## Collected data

┏━━

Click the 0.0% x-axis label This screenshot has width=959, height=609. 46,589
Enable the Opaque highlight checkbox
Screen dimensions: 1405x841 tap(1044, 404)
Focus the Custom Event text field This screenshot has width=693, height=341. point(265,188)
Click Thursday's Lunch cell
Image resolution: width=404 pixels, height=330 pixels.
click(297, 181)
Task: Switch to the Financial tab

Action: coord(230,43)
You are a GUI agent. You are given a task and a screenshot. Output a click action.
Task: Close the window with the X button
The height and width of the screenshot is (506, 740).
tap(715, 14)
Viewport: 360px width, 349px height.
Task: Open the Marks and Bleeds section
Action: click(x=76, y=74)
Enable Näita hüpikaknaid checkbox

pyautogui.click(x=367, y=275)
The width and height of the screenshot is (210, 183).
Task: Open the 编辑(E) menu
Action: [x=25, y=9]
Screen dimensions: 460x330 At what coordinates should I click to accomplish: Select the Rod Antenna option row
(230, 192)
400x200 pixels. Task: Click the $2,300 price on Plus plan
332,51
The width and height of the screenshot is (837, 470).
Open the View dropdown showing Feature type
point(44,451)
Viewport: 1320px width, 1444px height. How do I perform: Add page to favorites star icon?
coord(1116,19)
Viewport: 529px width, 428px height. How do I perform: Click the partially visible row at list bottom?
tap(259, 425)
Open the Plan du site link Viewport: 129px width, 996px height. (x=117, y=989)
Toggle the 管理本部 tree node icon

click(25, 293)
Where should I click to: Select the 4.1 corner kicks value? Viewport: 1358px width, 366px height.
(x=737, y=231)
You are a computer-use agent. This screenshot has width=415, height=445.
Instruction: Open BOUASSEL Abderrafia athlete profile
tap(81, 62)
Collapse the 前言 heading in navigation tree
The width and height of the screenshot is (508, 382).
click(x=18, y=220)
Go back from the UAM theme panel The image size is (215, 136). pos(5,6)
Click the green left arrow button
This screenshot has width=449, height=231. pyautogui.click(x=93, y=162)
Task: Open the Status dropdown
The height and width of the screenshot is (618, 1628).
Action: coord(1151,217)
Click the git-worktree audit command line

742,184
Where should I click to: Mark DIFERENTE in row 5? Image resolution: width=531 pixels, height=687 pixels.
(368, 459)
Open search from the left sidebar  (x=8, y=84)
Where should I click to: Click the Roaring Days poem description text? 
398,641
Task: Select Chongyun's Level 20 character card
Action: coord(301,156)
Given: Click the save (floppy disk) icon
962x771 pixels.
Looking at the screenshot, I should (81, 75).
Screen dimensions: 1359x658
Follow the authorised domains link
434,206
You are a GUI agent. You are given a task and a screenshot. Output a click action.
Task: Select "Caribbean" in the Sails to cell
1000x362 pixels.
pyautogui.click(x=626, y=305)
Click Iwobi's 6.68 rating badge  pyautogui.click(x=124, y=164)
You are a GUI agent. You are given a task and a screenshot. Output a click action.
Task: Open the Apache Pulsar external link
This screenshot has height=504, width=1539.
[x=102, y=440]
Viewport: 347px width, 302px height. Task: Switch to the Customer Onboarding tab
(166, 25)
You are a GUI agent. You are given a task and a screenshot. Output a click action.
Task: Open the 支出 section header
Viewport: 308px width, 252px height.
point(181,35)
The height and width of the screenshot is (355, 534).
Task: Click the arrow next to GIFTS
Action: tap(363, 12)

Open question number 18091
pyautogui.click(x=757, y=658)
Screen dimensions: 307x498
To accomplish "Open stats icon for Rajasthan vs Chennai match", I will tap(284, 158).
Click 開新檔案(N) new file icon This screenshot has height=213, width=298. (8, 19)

┗━━

## What this task involves
The records above should be restated exactly, line for line.

## Finished task
Click the 0.0% x-axis label This screenshot has width=959, height=609. 46,589
Enable the Opaque highlight checkbox
Screen dimensions: 1405x841 tap(1044, 404)
Focus the Custom Event text field This screenshot has width=693, height=341. point(265,188)
Click Thursday's Lunch cell
Image resolution: width=404 pixels, height=330 pixels.
click(297, 181)
Task: Switch to the Financial tab

Action: coord(230,43)
You are a GUI agent. You are given a task and a screenshot. Output a click action.
Task: Close the window with the X button
The height and width of the screenshot is (506, 740).
tap(715, 14)
Viewport: 360px width, 349px height.
Task: Open the Marks and Bleeds section
Action: click(x=76, y=74)
Enable Näita hüpikaknaid checkbox

pyautogui.click(x=367, y=275)
The width and height of the screenshot is (210, 183).
Task: Open the 编辑(E) menu
Action: [x=25, y=9]
Screen dimensions: 460x330 At what coordinates should I click to accomplish: Select the Rod Antenna option row
(230, 192)
400x200 pixels. Task: Click the $2,300 price on Plus plan
332,51
The width and height of the screenshot is (837, 470).
Open the View dropdown showing Feature type
point(44,451)
Viewport: 1320px width, 1444px height. How do I perform: Add page to favorites star icon?
coord(1116,19)
Viewport: 529px width, 428px height. How do I perform: Click the partially visible row at list bottom?
tap(259, 425)
Open the Plan du site link Viewport: 129px width, 996px height. (x=117, y=989)
Toggle the 管理本部 tree node icon

click(25, 293)
Where should I click to: Select the 4.1 corner kicks value? Viewport: 1358px width, 366px height.
(x=737, y=231)
You are a computer-use agent. This screenshot has width=415, height=445.
Instruction: Open BOUASSEL Abderrafia athlete profile
tap(81, 62)
Collapse the 前言 heading in navigation tree
The width and height of the screenshot is (508, 382).
click(x=18, y=220)
Go back from the UAM theme panel The image size is (215, 136). pos(5,6)
Click the green left arrow button
This screenshot has width=449, height=231. pyautogui.click(x=93, y=162)
Task: Open the Status dropdown
The height and width of the screenshot is (618, 1628).
Action: coord(1151,217)
Click the git-worktree audit command line

742,184
Where should I click to: Mark DIFERENTE in row 5? Image resolution: width=531 pixels, height=687 pixels.
(368, 459)
Open search from the left sidebar  (x=8, y=84)
Where should I click to: Click the Roaring Days poem description text? 
398,641
Task: Select Chongyun's Level 20 character card
Action: coord(301,156)
Given: Click the save (floppy disk) icon
962x771 pixels.
Looking at the screenshot, I should (81, 75).
Screen dimensions: 1359x658
Follow the authorised domains link
434,206
You are a GUI agent. You are given a task and a screenshot. Output a click action.
Task: Select "Caribbean" in the Sails to cell
1000x362 pixels.
pyautogui.click(x=626, y=305)
Click Iwobi's 6.68 rating badge  pyautogui.click(x=124, y=164)
You are a GUI agent. You are given a task and a screenshot. Output a click action.
Task: Open the Apache Pulsar external link
This screenshot has height=504, width=1539.
[x=102, y=440]
Viewport: 347px width, 302px height. Task: Switch to the Customer Onboarding tab
(166, 25)
You are a GUI agent. You are given a task and a screenshot. Output a click action.
Task: Open the 支出 section header
Viewport: 308px width, 252px height.
point(181,35)
The height and width of the screenshot is (355, 534).
Task: Click the arrow next to GIFTS
Action: tap(363, 12)

Open question number 18091
pyautogui.click(x=757, y=658)
Screen dimensions: 307x498
To accomplish "Open stats icon for Rajasthan vs Chennai match", I will tap(284, 158).
Click 開新檔案(N) new file icon This screenshot has height=213, width=298. (8, 19)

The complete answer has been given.